I guess I'll keep the mood all-like fall-like and gush about my theory on autumnal playlists. Livin' in Ohio and experiencing each change of season I've found the fall a time when listening habits become much like the year before or before that. For some reason there are certain albums that just resonate better this time in the calendar. Albums or songs that evoke memories much stronger than others. Granted I've locked myself in the basement to master Guitar Hero III, but there's a reason I keep trying to conquer "One" by Metallica. Metallica just sounds better when the trees are slowly becoming bare and ominous. Right? Or Urge Overkill. Anything by the Misfits. The Posies - Frosting on the Beater. Megadeth. Geto Boys. Tammy and the Amps.
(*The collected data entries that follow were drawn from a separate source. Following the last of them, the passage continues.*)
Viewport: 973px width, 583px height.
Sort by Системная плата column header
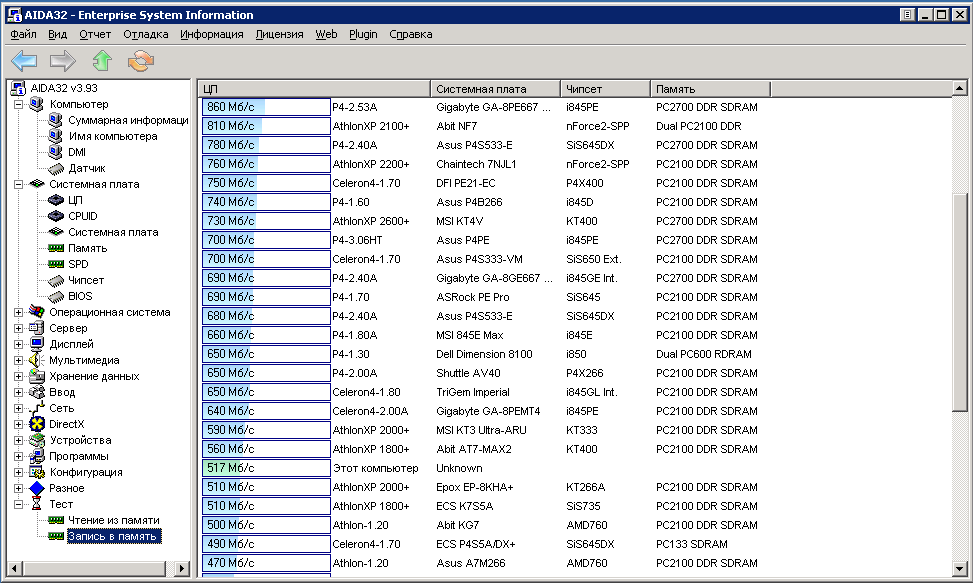pos(494,89)
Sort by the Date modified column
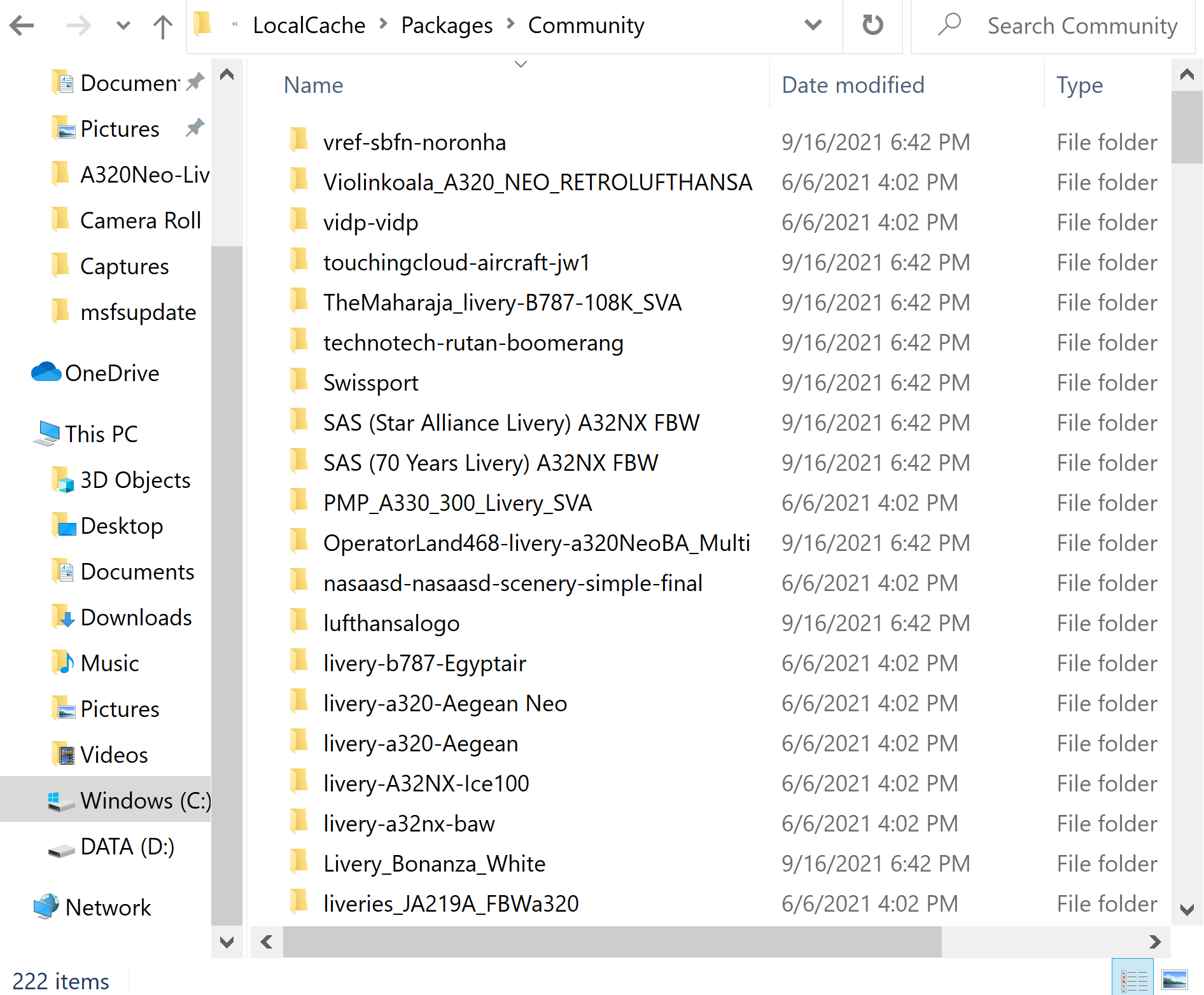1204x995 pixels. pos(853,85)
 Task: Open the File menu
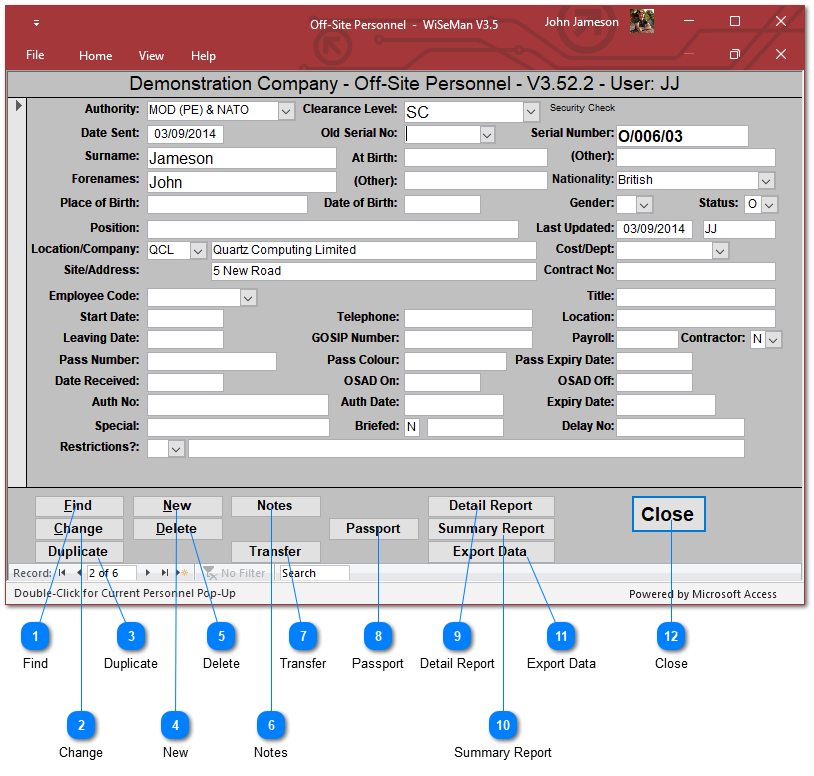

Sure there's plenty of new things to listen to that fit the mood:
A Mountain of One - perfect for a pre-sun commute, in morning silence, to one of Columubus' many fine public schools.
Tiffany Evans - "Promise Ring" -- my deep attraction to light-hearted quiet storm fare never falters.
Brittany -- Yes. Blackout is as neon-coated and darkly pop as the critics allow.
Psychedelic Horseshit and TNV's (new one) shitpop -- for the anxiety that precedes the anxiety of the holidays.
And that Black Swans record Change keeps me up late on the screened in porch through colder and colder smoke breaks.
But for me two songs have won out. The first from Anita Baker's landmark album
Rapture. Listening to "Sweet Love" is being 10 years old again and in Tae Kwon Do. For some reason the sensei was a huge slow jams man, and his clock radio would always have the Dayton classic R&B station on stealth-like in the back office. No matter what we were doing you could hear it's soft whisper from beyond. It was most prevalent when we had our final meditation. Whenever I want I can hear Anita's voice in this rousing song and transport myself to a time when meditation was in a white cotton uniform on a bamboo floor, the only time to actually think and revel in a young boy's life. For a 10 yr. old, that was some peaceful shit. It was in that moment that I would dream off and find myself in the foreign locales I've been lucky enough to see. I owe it all to Anita.
Then there was Sepultura and "Dead Embryonic Cells." I was 14 and sitting shotgun with Big Tim Dafner in the Cutlass Supreme. I suppose like any half-way rebellious teen we were searching for dirt weed, cheap cigarettes and the supreme evil in heavy metal music. Back then it seemed like we had found it with Danzig, Cannibal Corpse, Deicide, and our secret weapon, Pungent Stench. Sepultura was up there with the top three (Slayer, Anthrax, Megadeth), but it wasn't until now that I know how potent and influential they really were. Seeing movies now re: the strife in modern day Brazil, the guys in Sepultura were speaking from the ultimate pit of humanity. Not Africa, but somewhere where opportunity is shoved in your face but yanked away at an instant. Belo Horizonte, where they originated in this late 80's/early 90's turmoil was the real deal for the type of apocalyptic imagery Sepultura conjured both musically and stylistically. It's only now that I've realized how devastating Arise truly is. I'd love to go on a little field trip through the creepiness of the Miami Valley we journeyed; be it tracing the ghost of Polecat Rd., the satanic ritual sites outside of Huber Heights, the head-shop in New Carlisle, or various gravel pits where underage kids could get high. Sepultura as a constant would have made all the difference, at least it does now.